Pogo gold discoveries

While Northern Star's quick build-up of gold resources and reserves in zones already known at Pogo has been impressive, it is the Perth-based company's discoveries outside of the immediate mine area that is creating excitement for the potential of the wider Goodpaster district.

Central Veins, a discovery that is good for the future of the mine and demonstrates the hidden potential of the Goodpaster District as a whole, is one such discovery.

Only about 800 meters north of the underground development at Pogo, Central Veins is interpreted to be a stack of at least five vein structures similar to the Liese Veins where most of the Pogo gold has been mined.

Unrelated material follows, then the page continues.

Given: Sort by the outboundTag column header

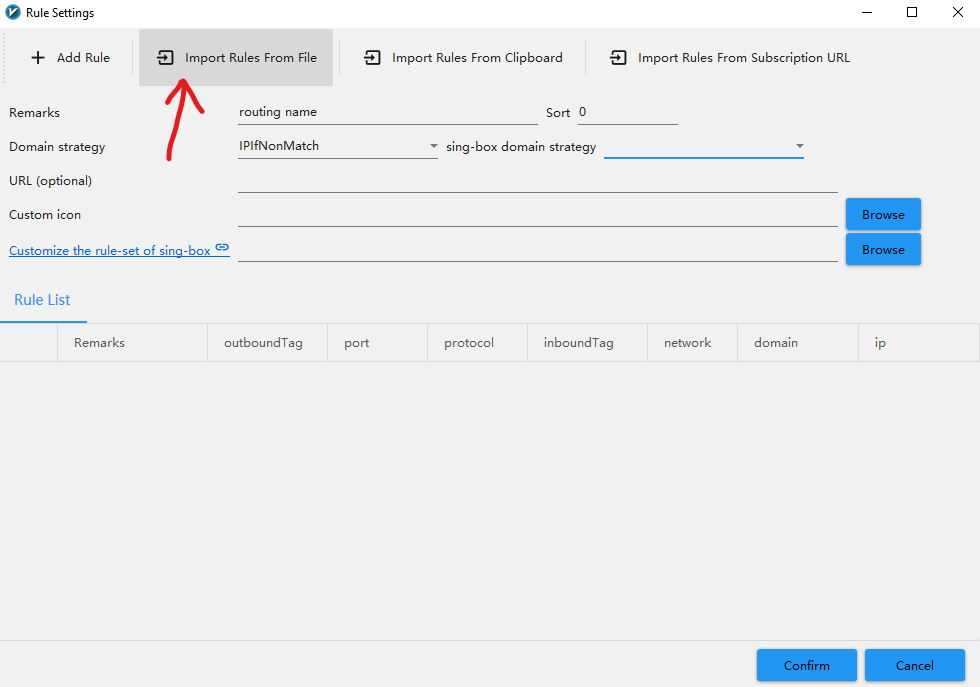Looking at the screenshot, I should [x=263, y=343].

Significant intersections from Central Veins surface drilling include:

• two meters (1.2 meters true-width) averaging 175.3 grams per metric ton gold;

• 3.6 meters (2.6 meters true-width) averaging 50.6 g/t gold;

• 14.3 meters (10.9 meters true-width) averaging 6.1 g/t gold;

• two meters (1.8 meters true-width) averaging 35.1 g/t gold; and

• 3.4 meters (2.2 meters true-width) averaging 26.8 g/t gold.

According to a calculation published in August, drilling through mid-2019 had outlined roughly 500,000 oz of gold at Central Veins in a resource that averages 7.9 g/t gold.

Northern Star also had drills turning this year at Goodpaster, an earlier staged gold discovery about another 800 meters north on the Pogo Mine property.

Sumitomo Metal Mining discovered the Goodpaster prospect before selling Pogo to Northern Star.

The Goodpaster discovery hole, drilled in 2017, cut 6.9 meters averaging 3.2 g/t per ton gold. A second hole drilled that year cut 5.3 meters averaging 54.1 g/t gold.

Core from these mineralized intercepts at Goodpaster looks identical to Central and Liese veins, providing evidence that the two zones may have once been contiguous and have since been separated by a fault that runs between them along the Goodpaster River. Geophysics indicate that the Goodpaster discovery could be quite large and the mineralization may extend off the Pogo property to the west.

Trending westward

The discoveries made at Pogo show the gold mineralizing system in the Goodpaster is quite robust and there is plenty of evidence a lot more gold is yet to be found across the larger district.

Millrock Resources Inc., a project generating mineral exploration company that has long believed in the larger potential of the Goodpaster District, has pulled together a large portfolio of mining claims covering some of the most prospective gold exploration ground around the Pogo Mine property and an extensive geological database that supports the idea that the district represents a large gold mining camp.

Millrock's growing Goodpaster portfolio includes West Pogo, a block of mining the project generator acquired in 2015 that appears to cover further continuations of the Pogo gold Northern Star is tracing to the northwest.

This year, the project generator expanded its Goodpaster portfolio to roughly 163,200 acres.

"We have amassed a dominant land position and intend to do our best to discover one or more gold deposits on the claims we have staked," said Millrock Resources President and CEO Greg Beischer.

In addition to West Pogo, these properties include Shaw-LMS, which covers a prospective corridor extending roughly 19 miles southwest from West Pogo; North Pogo, a largely overlooked area on the north side of the Goodpaster Batholith, a large igneous intrusion that is considered the source for the gold being mined at Pogo; East Pogo, which covers several prospects on the east side of Northern Star's Pogo property; and Divide, a property that Millrock staked about 25 miles southeast of the Pogo Mine.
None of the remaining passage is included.